I’ve had cancer, and can tell you quite a bit about my own disease and my own lived experience of being a cancer patient. I can give you some useful tips about getting through the whole ordeal, and point out resources your doctor might not be aware of. But you’d be a fool to come to me for expert advice on how to treat your own disease.
I certainly can’t imagine lecturing readers of an international magazine on the correct way to cure cancer.
Yet this is what novelist Lionel Shriver did today when she published an opinion piece in Time, claiming that the best response to obesity was “personal responsibility”. She’s up in arms about the American Medical Association’s decision to categorise obesity as a disease.
The AMA decision has caused all sorts of debate, which I won’t go into here.
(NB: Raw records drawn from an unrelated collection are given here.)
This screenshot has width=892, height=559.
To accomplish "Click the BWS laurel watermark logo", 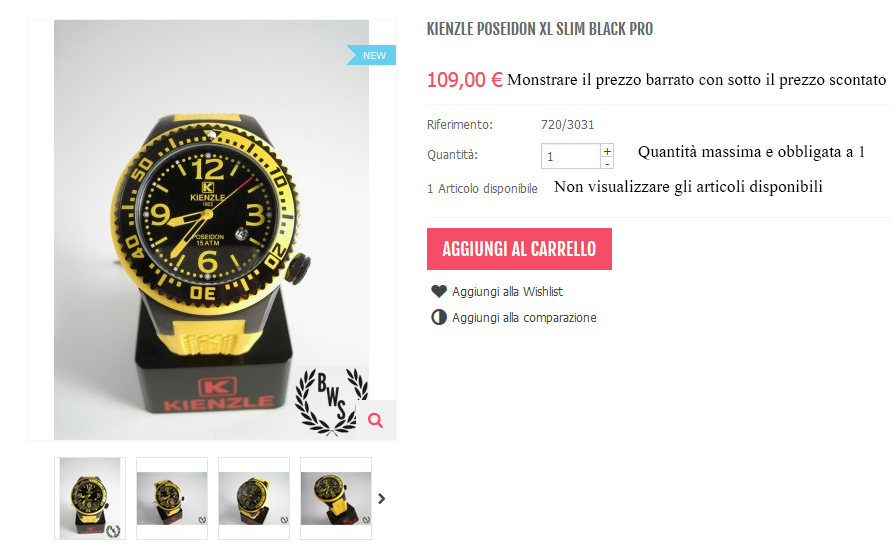I will click(331, 401).
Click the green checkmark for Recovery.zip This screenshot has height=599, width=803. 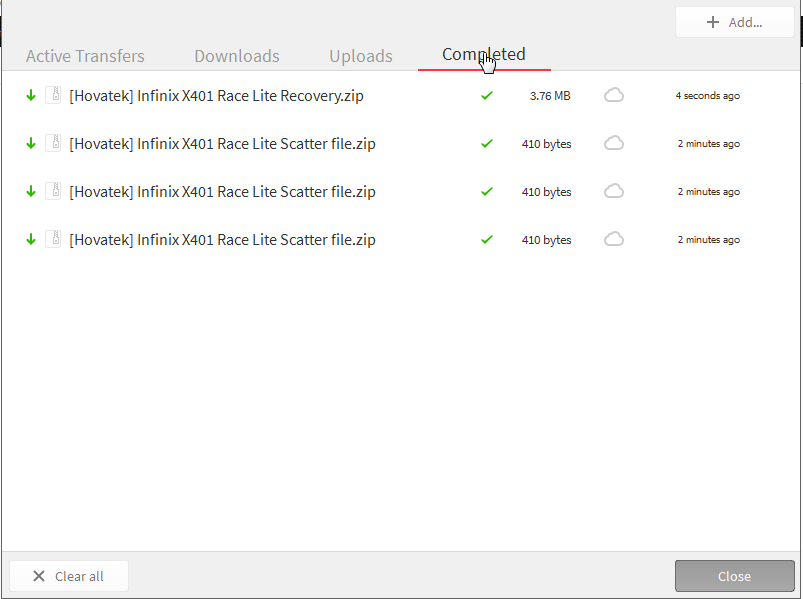pyautogui.click(x=487, y=95)
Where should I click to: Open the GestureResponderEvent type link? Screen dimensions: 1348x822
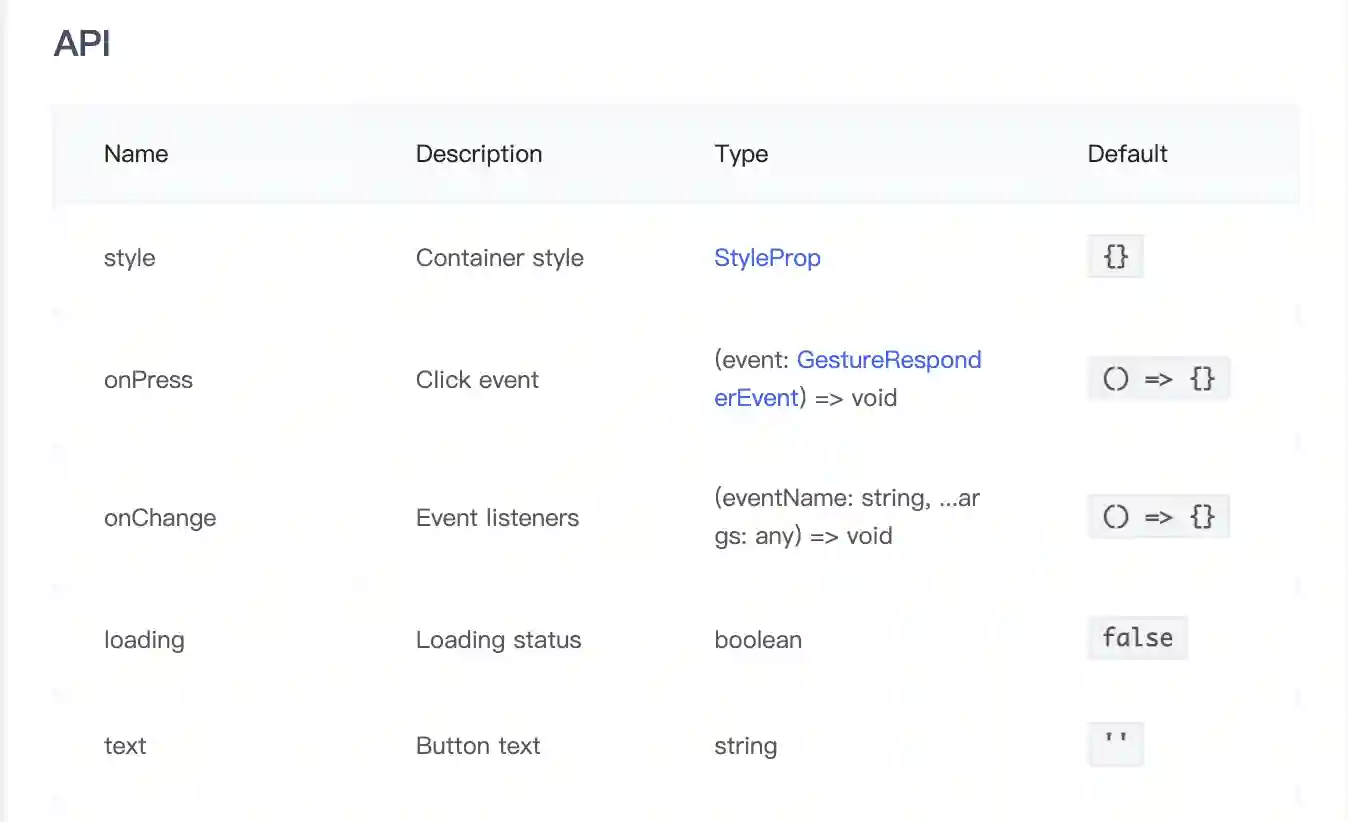point(848,379)
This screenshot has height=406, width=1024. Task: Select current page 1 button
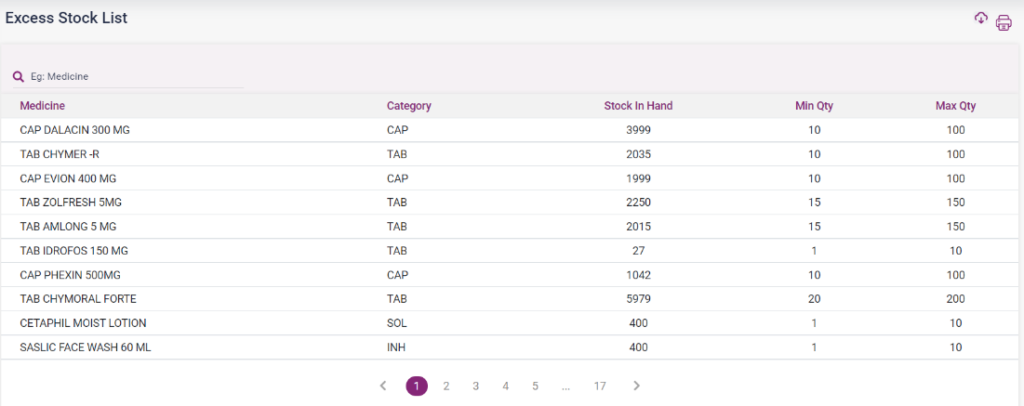416,386
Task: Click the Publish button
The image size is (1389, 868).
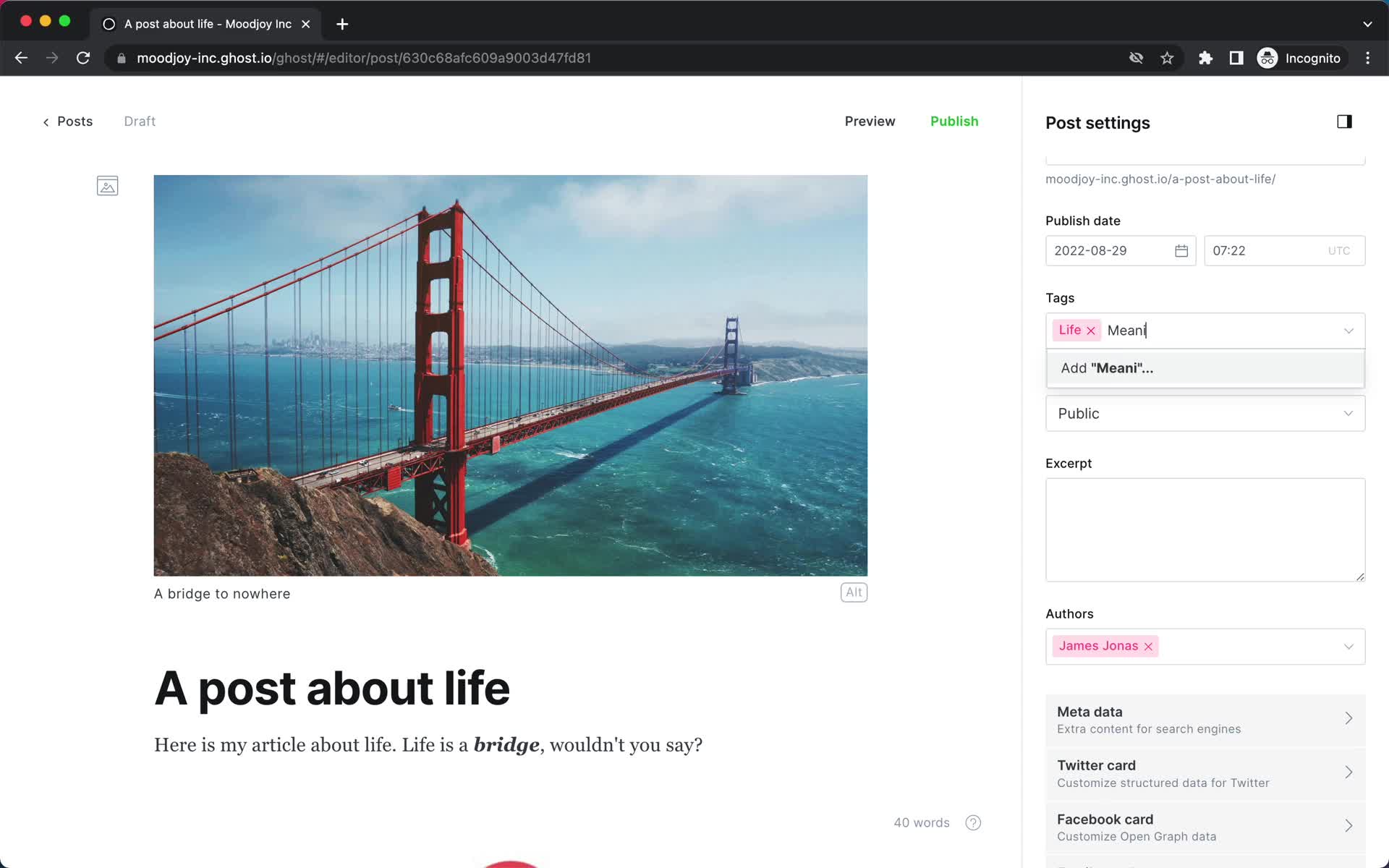Action: [x=955, y=120]
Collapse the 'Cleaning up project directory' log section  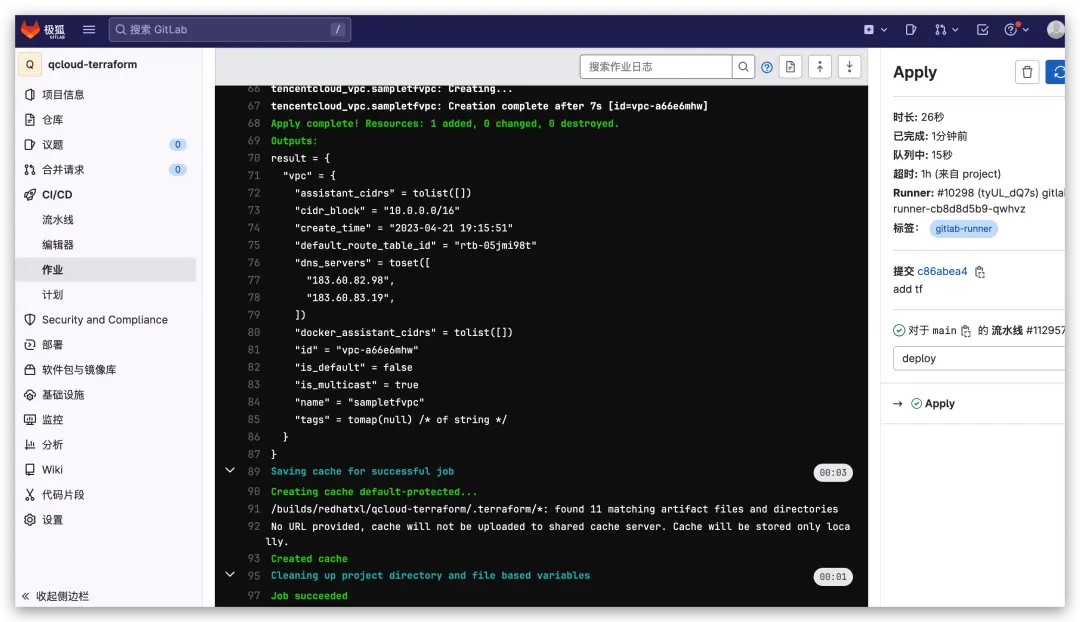(230, 575)
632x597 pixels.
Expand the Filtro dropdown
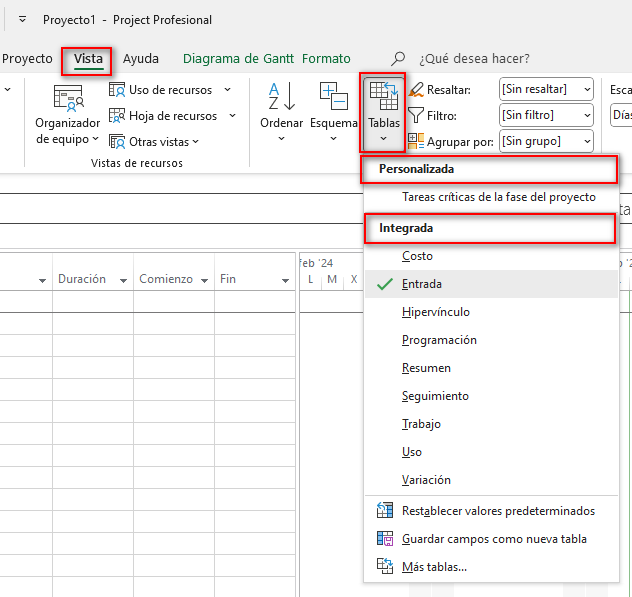585,116
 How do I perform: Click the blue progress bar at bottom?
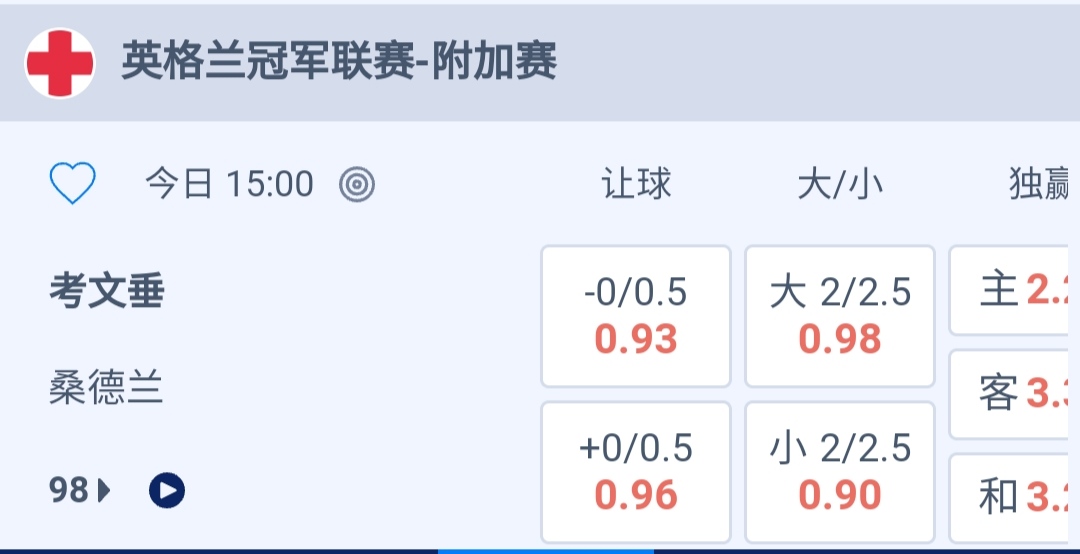(x=545, y=550)
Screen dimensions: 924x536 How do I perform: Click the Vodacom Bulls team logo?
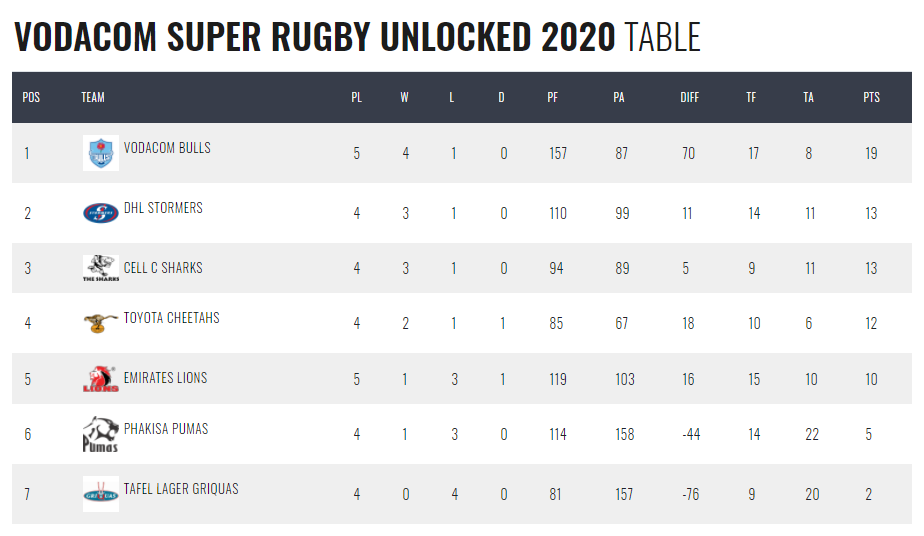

But what Shriver is upset about is that calling obesity a disease lets people off the hook for their own choices.
But what does Shriver actually mean when she says that obesity is about personal responsibility? She’s specific that it’s all about will power:
Currently, there are no medical cures that improve upon will power.
As if that isn’t bad enough, dieting itself is a predictor of obesity. The more of it you do, the fatter you ultimately make yourself.
Does anybody manage to keep the weight off? Yes. Some people do. But they’re rare enough that they’re being intensively studied and so far the only conclusions that anybody have come to is that if you really want to keep large amounts of weight off (e.g. more than 5% to 10% of your starting weight), you have to behave like someone who is eating disordered. You have to treat your fat like a chronic condition and expend considerable time and effort managing it. And even that dedicated population finds it hard to reverse weight gain once it happens.
The medical literature on weight loss and weight maintenance is pretty grim reading, to be honest.
But what’s even more striking is how little is understood about fat and fat accumulation. It used to be believed that fat cells were a form of insulation, protecting you from temperature fluctuations, which could also be burned as fuel when required. It turns out that’s way too simple. Fat cells aren’t inert and play a role in the endocrine system. Just how big a role is only gradually being teased out.
I can understand where Lionel Shriver is coming from. Her brother was morbidly obese, and he died from the consequences. She’s been so affected by what happened that she’s even written a novel based on it, Big Brother. Her lived experience of being a sibling of someone with morbid obesity means she probably has interesting things to say about living with the condition.